* **Problem**: Would you output all the entries below without altering a word?

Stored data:
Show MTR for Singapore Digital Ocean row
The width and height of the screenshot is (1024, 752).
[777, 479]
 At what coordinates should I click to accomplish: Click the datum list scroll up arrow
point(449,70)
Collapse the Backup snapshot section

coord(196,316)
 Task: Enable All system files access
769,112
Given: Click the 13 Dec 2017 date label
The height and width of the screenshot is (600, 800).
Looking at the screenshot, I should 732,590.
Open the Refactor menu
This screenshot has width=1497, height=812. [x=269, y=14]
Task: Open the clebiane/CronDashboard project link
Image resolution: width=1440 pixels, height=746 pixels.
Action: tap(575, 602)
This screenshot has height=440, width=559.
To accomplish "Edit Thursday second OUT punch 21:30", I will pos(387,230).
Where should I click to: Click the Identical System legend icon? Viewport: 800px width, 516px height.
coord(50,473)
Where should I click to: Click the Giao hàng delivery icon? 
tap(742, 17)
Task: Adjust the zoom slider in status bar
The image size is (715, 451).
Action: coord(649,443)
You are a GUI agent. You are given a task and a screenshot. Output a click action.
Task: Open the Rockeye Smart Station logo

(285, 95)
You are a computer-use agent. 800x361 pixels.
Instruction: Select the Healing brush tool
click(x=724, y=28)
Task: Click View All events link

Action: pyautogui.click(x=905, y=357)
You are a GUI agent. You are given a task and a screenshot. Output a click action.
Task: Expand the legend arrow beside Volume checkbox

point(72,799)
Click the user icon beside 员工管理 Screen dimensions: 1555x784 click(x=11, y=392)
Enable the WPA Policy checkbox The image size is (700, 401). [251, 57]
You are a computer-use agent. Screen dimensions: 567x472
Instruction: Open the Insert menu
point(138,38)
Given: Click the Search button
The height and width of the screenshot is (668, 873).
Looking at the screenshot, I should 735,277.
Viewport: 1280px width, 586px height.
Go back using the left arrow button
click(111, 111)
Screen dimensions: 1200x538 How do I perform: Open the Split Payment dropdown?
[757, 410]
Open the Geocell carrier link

* **Final answer**:
Show MTR for Singapore Digital Ocean row
The width and height of the screenshot is (1024, 752).
[777, 479]
 At what coordinates should I click to accomplish: Click the datum list scroll up arrow
point(449,70)
Collapse the Backup snapshot section

coord(196,316)
 Task: Enable All system files access
769,112
Given: Click the 13 Dec 2017 date label
The height and width of the screenshot is (600, 800).
Looking at the screenshot, I should 732,590.
Open the Refactor menu
This screenshot has width=1497, height=812. [x=269, y=14]
Task: Open the clebiane/CronDashboard project link
Image resolution: width=1440 pixels, height=746 pixels.
Action: tap(575, 602)
This screenshot has height=440, width=559.
To accomplish "Edit Thursday second OUT punch 21:30", I will pos(387,230).
Where should I click to: Click the Identical System legend icon? Viewport: 800px width, 516px height.
coord(50,473)
Where should I click to: Click the Giao hàng delivery icon? 
tap(742, 17)
Task: Adjust the zoom slider in status bar
The image size is (715, 451).
Action: coord(649,443)
You are a GUI agent. You are given a task and a screenshot. Output a click action.
Task: Open the Rockeye Smart Station logo

(285, 95)
You are a computer-use agent. 800x361 pixels.
Instruction: Select the Healing brush tool
click(x=724, y=28)
Task: Click View All events link

Action: pyautogui.click(x=905, y=357)
You are a GUI agent. You are given a task and a screenshot. Output a click action.
Task: Expand the legend arrow beside Volume checkbox

point(72,799)
Click the user icon beside 员工管理 Screen dimensions: 1555x784 click(x=11, y=392)
Enable the WPA Policy checkbox The image size is (700, 401). [251, 57]
You are a computer-use agent. Screen dimensions: 567x472
Instruction: Open the Insert menu
point(138,38)
Given: Click the Search button
The height and width of the screenshot is (668, 873).
Looking at the screenshot, I should 735,277.
Viewport: 1280px width, 586px height.
Go back using the left arrow button
click(111, 111)
Screen dimensions: 1200x538 How do I perform: Open the Split Payment dropdown?
[757, 410]
Open the Geocell carrier link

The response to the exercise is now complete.